GIVEN REQUEST => Rewrite the records below, replacing every "GUI agent" with "GUI assistant" and keeping everything else the same.

MATERIAL FOR THE TASK =>
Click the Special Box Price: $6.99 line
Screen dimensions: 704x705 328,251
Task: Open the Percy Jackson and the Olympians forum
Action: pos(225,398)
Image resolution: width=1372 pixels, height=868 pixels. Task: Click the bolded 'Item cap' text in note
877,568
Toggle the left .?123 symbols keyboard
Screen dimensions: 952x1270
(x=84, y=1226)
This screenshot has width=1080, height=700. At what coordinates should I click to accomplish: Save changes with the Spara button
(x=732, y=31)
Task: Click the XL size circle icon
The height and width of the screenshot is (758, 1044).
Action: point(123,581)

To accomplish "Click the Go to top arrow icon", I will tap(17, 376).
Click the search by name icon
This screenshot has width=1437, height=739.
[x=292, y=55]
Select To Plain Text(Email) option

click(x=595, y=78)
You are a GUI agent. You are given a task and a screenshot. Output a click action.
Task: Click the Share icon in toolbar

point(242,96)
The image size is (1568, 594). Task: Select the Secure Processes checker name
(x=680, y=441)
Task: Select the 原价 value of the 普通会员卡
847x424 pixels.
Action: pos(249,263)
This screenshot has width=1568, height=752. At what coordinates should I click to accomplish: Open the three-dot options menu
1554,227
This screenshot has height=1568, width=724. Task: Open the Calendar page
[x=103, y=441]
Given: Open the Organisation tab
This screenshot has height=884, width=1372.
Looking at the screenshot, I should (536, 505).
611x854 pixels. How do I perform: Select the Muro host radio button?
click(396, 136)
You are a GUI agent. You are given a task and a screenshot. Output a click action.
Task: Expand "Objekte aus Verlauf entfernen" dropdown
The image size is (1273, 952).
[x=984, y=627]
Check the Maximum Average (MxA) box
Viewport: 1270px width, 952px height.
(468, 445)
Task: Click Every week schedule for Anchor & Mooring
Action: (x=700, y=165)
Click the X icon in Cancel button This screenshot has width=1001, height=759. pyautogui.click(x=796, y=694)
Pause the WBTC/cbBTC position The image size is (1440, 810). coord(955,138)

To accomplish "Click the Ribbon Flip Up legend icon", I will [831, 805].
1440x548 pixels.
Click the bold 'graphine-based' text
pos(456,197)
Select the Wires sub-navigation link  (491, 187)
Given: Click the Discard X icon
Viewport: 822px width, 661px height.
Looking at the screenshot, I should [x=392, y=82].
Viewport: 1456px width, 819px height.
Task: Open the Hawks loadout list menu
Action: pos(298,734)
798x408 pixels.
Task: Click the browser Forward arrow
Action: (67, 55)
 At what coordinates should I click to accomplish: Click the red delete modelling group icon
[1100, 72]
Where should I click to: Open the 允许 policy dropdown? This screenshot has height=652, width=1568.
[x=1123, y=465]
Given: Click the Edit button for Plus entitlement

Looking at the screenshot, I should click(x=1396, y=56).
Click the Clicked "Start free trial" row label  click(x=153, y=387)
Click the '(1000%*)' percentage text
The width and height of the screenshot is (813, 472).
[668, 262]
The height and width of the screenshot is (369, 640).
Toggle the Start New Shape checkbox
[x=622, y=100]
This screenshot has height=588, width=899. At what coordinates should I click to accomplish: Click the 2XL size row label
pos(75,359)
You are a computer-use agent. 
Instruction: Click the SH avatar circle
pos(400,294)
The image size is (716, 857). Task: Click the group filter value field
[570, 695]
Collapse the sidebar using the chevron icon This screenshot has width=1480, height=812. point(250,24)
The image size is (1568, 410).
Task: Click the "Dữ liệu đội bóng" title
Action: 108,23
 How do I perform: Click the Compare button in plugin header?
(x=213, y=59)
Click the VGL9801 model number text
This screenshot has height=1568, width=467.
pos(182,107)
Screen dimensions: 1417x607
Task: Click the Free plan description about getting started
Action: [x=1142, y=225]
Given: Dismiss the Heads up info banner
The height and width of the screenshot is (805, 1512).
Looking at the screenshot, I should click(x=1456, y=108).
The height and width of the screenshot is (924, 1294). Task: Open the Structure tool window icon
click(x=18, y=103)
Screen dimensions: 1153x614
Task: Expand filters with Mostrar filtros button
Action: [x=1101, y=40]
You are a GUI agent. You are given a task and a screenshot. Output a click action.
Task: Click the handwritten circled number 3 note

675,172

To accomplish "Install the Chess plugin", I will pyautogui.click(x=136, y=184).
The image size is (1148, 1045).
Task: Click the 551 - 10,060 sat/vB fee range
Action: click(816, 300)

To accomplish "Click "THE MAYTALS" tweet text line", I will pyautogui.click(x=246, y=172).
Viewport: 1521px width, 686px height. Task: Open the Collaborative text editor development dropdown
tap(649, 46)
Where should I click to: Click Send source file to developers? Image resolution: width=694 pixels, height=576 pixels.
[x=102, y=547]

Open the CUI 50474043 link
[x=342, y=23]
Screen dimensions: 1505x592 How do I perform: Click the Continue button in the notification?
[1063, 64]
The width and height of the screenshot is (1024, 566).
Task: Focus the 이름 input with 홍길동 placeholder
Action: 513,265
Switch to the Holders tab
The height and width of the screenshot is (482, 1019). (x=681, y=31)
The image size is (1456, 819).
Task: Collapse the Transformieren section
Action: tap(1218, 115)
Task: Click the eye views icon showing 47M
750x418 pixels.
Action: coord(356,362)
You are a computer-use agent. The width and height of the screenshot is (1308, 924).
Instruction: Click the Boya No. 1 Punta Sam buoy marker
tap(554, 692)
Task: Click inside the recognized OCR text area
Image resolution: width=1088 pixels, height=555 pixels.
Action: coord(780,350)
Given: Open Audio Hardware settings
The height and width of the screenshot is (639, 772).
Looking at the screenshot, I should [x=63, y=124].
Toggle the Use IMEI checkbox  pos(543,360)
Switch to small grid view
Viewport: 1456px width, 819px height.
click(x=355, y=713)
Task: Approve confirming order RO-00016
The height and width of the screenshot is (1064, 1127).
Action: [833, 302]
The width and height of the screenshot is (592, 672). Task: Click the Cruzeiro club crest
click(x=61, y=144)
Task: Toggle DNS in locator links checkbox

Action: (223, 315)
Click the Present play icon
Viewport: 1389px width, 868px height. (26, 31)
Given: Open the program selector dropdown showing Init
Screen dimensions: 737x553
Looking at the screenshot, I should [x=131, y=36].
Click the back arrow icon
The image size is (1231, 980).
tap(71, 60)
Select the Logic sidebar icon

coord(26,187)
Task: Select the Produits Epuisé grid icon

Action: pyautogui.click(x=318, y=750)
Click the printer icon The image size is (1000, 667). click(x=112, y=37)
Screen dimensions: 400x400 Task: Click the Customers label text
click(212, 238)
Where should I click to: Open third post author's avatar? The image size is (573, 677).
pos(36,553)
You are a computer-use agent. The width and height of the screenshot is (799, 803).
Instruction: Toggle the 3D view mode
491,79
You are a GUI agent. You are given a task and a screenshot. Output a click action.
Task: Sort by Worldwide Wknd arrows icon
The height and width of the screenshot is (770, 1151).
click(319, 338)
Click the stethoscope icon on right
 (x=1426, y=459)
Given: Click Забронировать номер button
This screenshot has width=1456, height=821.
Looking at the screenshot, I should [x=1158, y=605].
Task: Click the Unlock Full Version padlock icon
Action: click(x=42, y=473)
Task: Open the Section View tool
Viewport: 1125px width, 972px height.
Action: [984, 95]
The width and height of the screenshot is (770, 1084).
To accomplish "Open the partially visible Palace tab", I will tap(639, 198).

REPLY TO THE TASK =>
Click the Special Box Price: $6.99 line
Screen dimensions: 704x705 328,251
Task: Open the Percy Jackson and the Olympians forum
Action: pos(225,398)
Image resolution: width=1372 pixels, height=868 pixels. Task: Click the bolded 'Item cap' text in note
877,568
Toggle the left .?123 symbols keyboard
Screen dimensions: 952x1270
(x=84, y=1226)
This screenshot has width=1080, height=700. At what coordinates should I click to accomplish: Save changes with the Spara button
(x=732, y=31)
Task: Click the XL size circle icon
The height and width of the screenshot is (758, 1044).
Action: point(123,581)

To accomplish "Click the Go to top arrow icon", I will tap(17, 376).
Click the search by name icon
This screenshot has width=1437, height=739.
[x=292, y=55]
Select To Plain Text(Email) option

click(x=595, y=78)
You are a GUI assistant. You are given a task and a screenshot. Output a click action.
Task: Click the Share icon in toolbar

point(242,96)
The image size is (1568, 594). Task: Select the Secure Processes checker name
(x=680, y=441)
Task: Select the 原价 value of the 普通会员卡
847x424 pixels.
Action: pos(249,263)
This screenshot has width=1568, height=752. At what coordinates should I click to accomplish: Open the three-dot options menu
1554,227
This screenshot has height=1568, width=724. Task: Open the Calendar page
[x=103, y=441]
Given: Open the Organisation tab
This screenshot has height=884, width=1372.
Looking at the screenshot, I should (536, 505).
611x854 pixels. How do I perform: Select the Muro host radio button?
click(396, 136)
You are a GUI assistant. You are given a task and a screenshot. Output a click action.
Task: Expand "Objekte aus Verlauf entfernen" dropdown
The image size is (1273, 952).
[x=984, y=627]
Check the Maximum Average (MxA) box
Viewport: 1270px width, 952px height.
(468, 445)
Task: Click Every week schedule for Anchor & Mooring
Action: (x=700, y=165)
Click the X icon in Cancel button This screenshot has width=1001, height=759. pyautogui.click(x=796, y=694)
Pause the WBTC/cbBTC position The image size is (1440, 810). coord(955,138)

To accomplish "Click the Ribbon Flip Up legend icon", I will [831, 805].
1440x548 pixels.
Click the bold 'graphine-based' text
pos(456,197)
Select the Wires sub-navigation link  (491, 187)
Given: Click the Discard X icon
Viewport: 822px width, 661px height.
Looking at the screenshot, I should [x=392, y=82].
Viewport: 1456px width, 819px height.
Task: Open the Hawks loadout list menu
Action: pos(298,734)
798x408 pixels.
Task: Click the browser Forward arrow
Action: (67, 55)
 At what coordinates should I click to accomplish: Click the red delete modelling group icon
[1100, 72]
Where should I click to: Open the 允许 policy dropdown? This screenshot has height=652, width=1568.
[x=1123, y=465]
Given: Click the Edit button for Plus entitlement

Looking at the screenshot, I should click(x=1396, y=56).
Click the Clicked "Start free trial" row label  click(x=153, y=387)
Click the '(1000%*)' percentage text
The width and height of the screenshot is (813, 472).
[668, 262]
The height and width of the screenshot is (369, 640).
Toggle the Start New Shape checkbox
[x=622, y=100]
This screenshot has height=588, width=899. At what coordinates should I click to accomplish: Click the 2XL size row label
pos(75,359)
You are a computer-use agent. 
Instruction: Click the SH avatar circle
pos(400,294)
The image size is (716, 857). Task: Click the group filter value field
[570, 695]
Collapse the sidebar using the chevron icon This screenshot has width=1480, height=812. point(250,24)
The image size is (1568, 410).
Task: Click the "Dữ liệu đội bóng" title
Action: 108,23
 How do I perform: Click the Compare button in plugin header?
(x=213, y=59)
Click the VGL9801 model number text
This screenshot has height=1568, width=467.
pos(182,107)
Screen dimensions: 1417x607
Task: Click the Free plan description about getting started
Action: [x=1142, y=225]
Given: Dismiss the Heads up info banner
The height and width of the screenshot is (805, 1512).
Looking at the screenshot, I should click(x=1456, y=108).
The height and width of the screenshot is (924, 1294). Task: Open the Structure tool window icon
click(x=18, y=103)
Screen dimensions: 1153x614
Task: Expand filters with Mostrar filtros button
Action: [x=1101, y=40]
You are a GUI assistant. You are given a task and a screenshot. Output a click action.
Task: Click the handwritten circled number 3 note

675,172

To accomplish "Install the Chess plugin", I will pyautogui.click(x=136, y=184).
The image size is (1148, 1045).
Task: Click the 551 - 10,060 sat/vB fee range
Action: click(816, 300)

To accomplish "Click "THE MAYTALS" tweet text line", I will pyautogui.click(x=246, y=172).
Viewport: 1521px width, 686px height. Task: Open the Collaborative text editor development dropdown
tap(649, 46)
Where should I click to: Click Send source file to developers? Image resolution: width=694 pixels, height=576 pixels.
[x=102, y=547]

Open the CUI 50474043 link
[x=342, y=23]
Screen dimensions: 1505x592 How do I perform: Click the Continue button in the notification?
[1063, 64]
The width and height of the screenshot is (1024, 566).
Task: Focus the 이름 input with 홍길동 placeholder
Action: 513,265
Switch to the Holders tab
The height and width of the screenshot is (482, 1019). (x=681, y=31)
The image size is (1456, 819).
Task: Collapse the Transformieren section
Action: tap(1218, 115)
Task: Click the eye views icon showing 47M
750x418 pixels.
Action: coord(356,362)
You are a computer-use agent. The width and height of the screenshot is (1308, 924).
Instruction: Click the Boya No. 1 Punta Sam buoy marker
tap(554, 692)
Task: Click inside the recognized OCR text area
Image resolution: width=1088 pixels, height=555 pixels.
Action: coord(780,350)
Given: Open Audio Hardware settings
The height and width of the screenshot is (639, 772).
Looking at the screenshot, I should [x=63, y=124].
Toggle the Use IMEI checkbox  pos(543,360)
Switch to small grid view
Viewport: 1456px width, 819px height.
click(x=355, y=713)
Task: Approve confirming order RO-00016
The height and width of the screenshot is (1064, 1127).
Action: [833, 302]
The width and height of the screenshot is (592, 672). Task: Click the Cruzeiro club crest
click(x=61, y=144)
Task: Toggle DNS in locator links checkbox

Action: (223, 315)
Click the Present play icon
Viewport: 1389px width, 868px height. (26, 31)
Given: Open the program selector dropdown showing Init
Screen dimensions: 737x553
Looking at the screenshot, I should [x=131, y=36].
Click the back arrow icon
The image size is (1231, 980).
tap(71, 60)
Select the Logic sidebar icon

coord(26,187)
Task: Select the Produits Epuisé grid icon

Action: pyautogui.click(x=318, y=750)
Click the printer icon The image size is (1000, 667). click(x=112, y=37)
Screen dimensions: 400x400 Task: Click the Customers label text
click(212, 238)
Where should I click to: Open third post author's avatar? The image size is (573, 677).
pos(36,553)
You are a computer-use agent. The width and height of the screenshot is (799, 803).
Instruction: Toggle the 3D view mode
491,79
You are a GUI assistant. You are given a task and a screenshot. Output a click action.
Task: Sort by Worldwide Wknd arrows icon
The height and width of the screenshot is (770, 1151).
click(319, 338)
Click the stethoscope icon on right
 (x=1426, y=459)
Given: Click Забронировать номер button
This screenshot has width=1456, height=821.
Looking at the screenshot, I should [x=1158, y=605].
Task: Click the Unlock Full Version padlock icon
Action: click(x=42, y=473)
Task: Open the Section View tool
Viewport: 1125px width, 972px height.
Action: [984, 95]
The width and height of the screenshot is (770, 1084).
To accomplish "Open the partially visible Palace tab", I will tap(639, 198).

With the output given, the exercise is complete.